Less-affluent Australians behind national solar uptake | RenewEconomy

Less-affluent Australians behind national solar uptake

It turns out the the most enthusiastic buyers of rooftop solar PV are middle to lower socio-economic households, and not the well off.


Australian based solar organisation Solar Citizens published new research Sunday which serves to demolish the idea that residential solar owners are exclusively members of the champagne sipping, latte set. In fact, the research reveals that solar PV uptake is more common in Australian middle-lower socio-economic households than in higher socio-economic households.

The study was conducted by the Victoria Energy Policy Centre using a sample of over 10,000 household bills – including over 2,000 bills from those with solar panels – from New South Wales, Queensland, South Australia, and Victoria. It is the first study of its kind in Australia and is based on data from CHOICE, the ABS, and Domain.

“People are reaching for ways to get control over their energy costs and for millions of low- and middle-income households, solar is the best way to do that,” said Solar Citizens National Director Joseph Scales. “In fact, this research found that PV uptake was lowest among the highest socio-economic group and highest among the lowest socio-economic group.”

“We also cross referenced this ABS data with Domain data on the value of individual’s actual homes and found people with lower average property values were much more likely to have solar (30%) than those with the highest property values (13%).”

The ABS categorises socio-economic groups into 10 ‘deciles’ with decile-1 the lowest socio economic group and decile-10 the highest socioeconomic group.

The study comes just a week after the Murdoch media sought to demonise the solar rebates, wrongly claiming that nearly $200 was added to the average household bill. In fact, the answer is $32, and this does not include the benefits.

Speaking to The Age, Victoria Energy Policy Centre director Bruce Mountain suggested there could be any number of reasons behind the low solar uptake for the richer few, including the possibility of potential heritage listing restrictions, heavily treed yards providing too much shade, and a lower-responsiveness to rising electricity prices.
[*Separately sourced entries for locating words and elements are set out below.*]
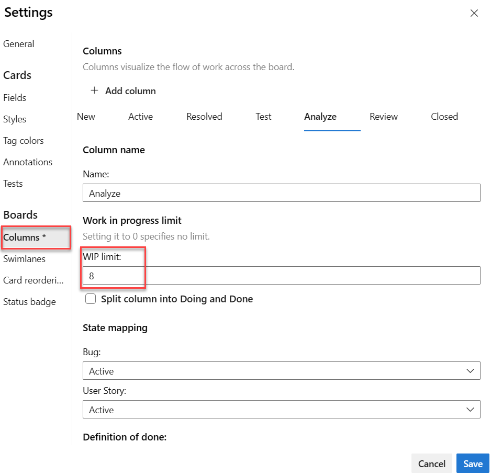491x476 pixels.
Task: Open the Resolved column tab
Action: pos(204,117)
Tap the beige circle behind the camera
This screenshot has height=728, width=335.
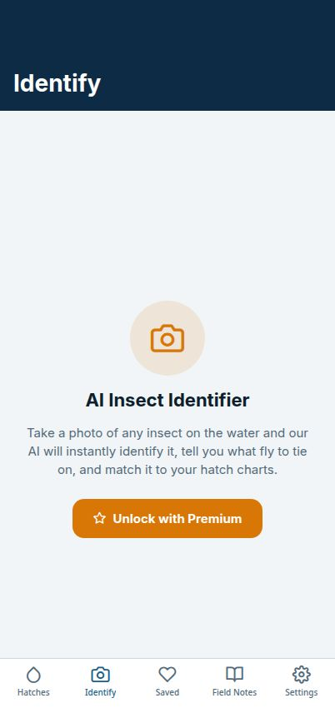168,338
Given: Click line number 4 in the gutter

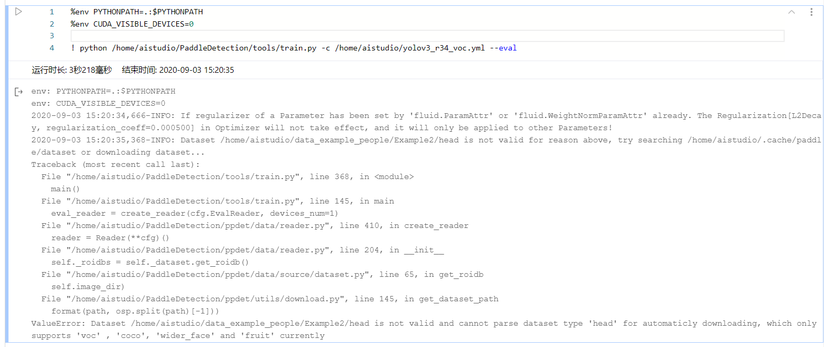Looking at the screenshot, I should coord(52,48).
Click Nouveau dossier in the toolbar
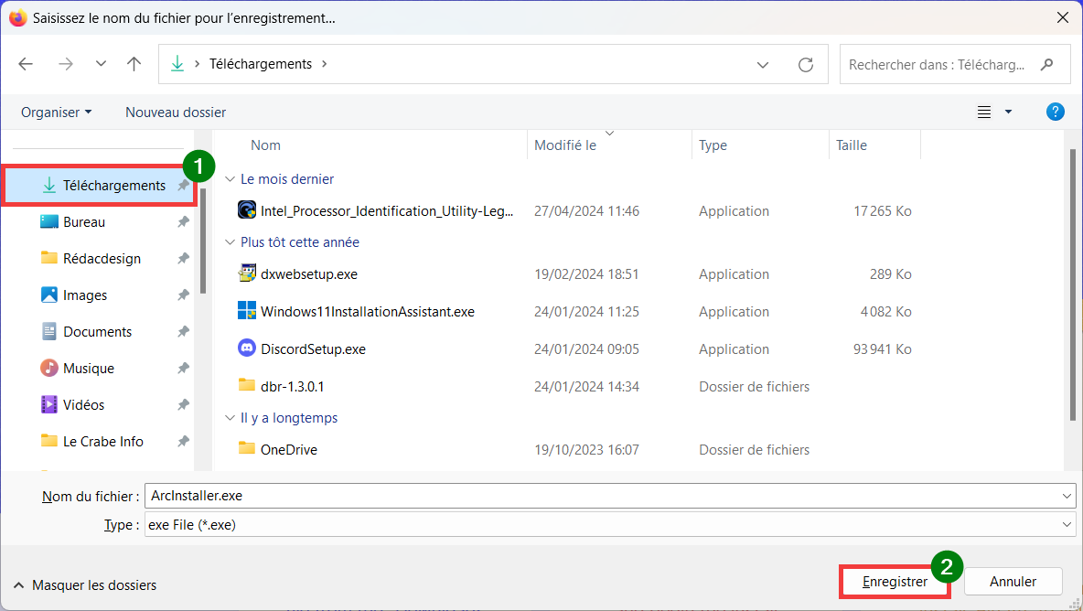The image size is (1083, 611). (176, 113)

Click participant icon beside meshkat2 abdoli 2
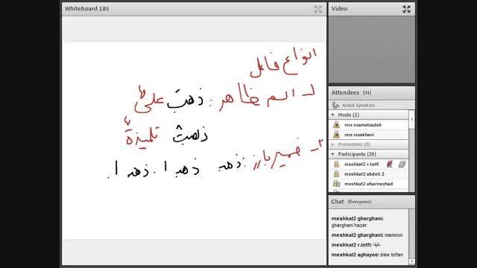(336, 173)
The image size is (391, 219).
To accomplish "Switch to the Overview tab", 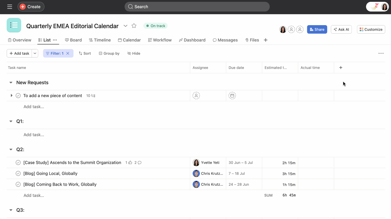I will (x=19, y=40).
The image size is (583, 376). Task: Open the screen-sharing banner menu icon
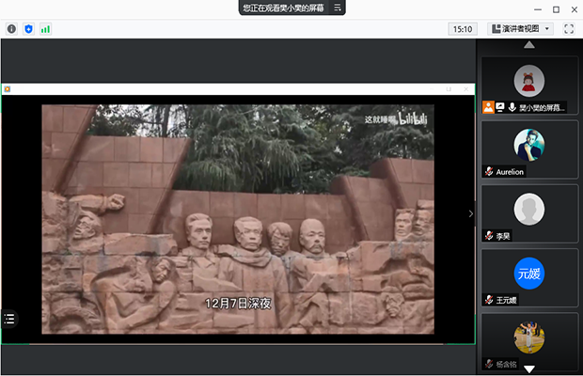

In other words, according to Mountain, buying solar is “not at the top of their list.”

The rationale for those with lower average property values is unsurprising: As power bills soar, taking ownership of your electricity usage and buying in to cheaper power becomes more and more attractive for the less-wealthy – especially as solar prices continue to drop.

“For most people if you have a north-facing roof in any of our cities, solar will pay for itself in five years or less,” said Bruce Mountain.

The research also found that those in the lower socio-economic tiers who areinvesting in solar are helping to reduce electricity prices for everyone.

“By exporting excess electricity back into the grid, people from lower socio-economic groups are providing a low-cost source of power for everyone else,” said Solar Citizens National Director Joseph Scales. “Around a third of all households sell electricity back to their retailers at a rate that is lower than the spot market price.

This research totally debunks the myth perpetuated by the coal lobby that household solar drives up power prices – it does the opposite.

“The 2 million solar houses across Australia act like one huge power station generating around 8900 GWh of electricity in the past year alone – more than any coal fired power station and at much lower cost.”

“In terms of uptake, it’s actually pleasingly rational,” concluded Bruce Mountain. “The people who are economically the people to be getting the greatest benefit from it, appear to be installing it in the greatest numbers.”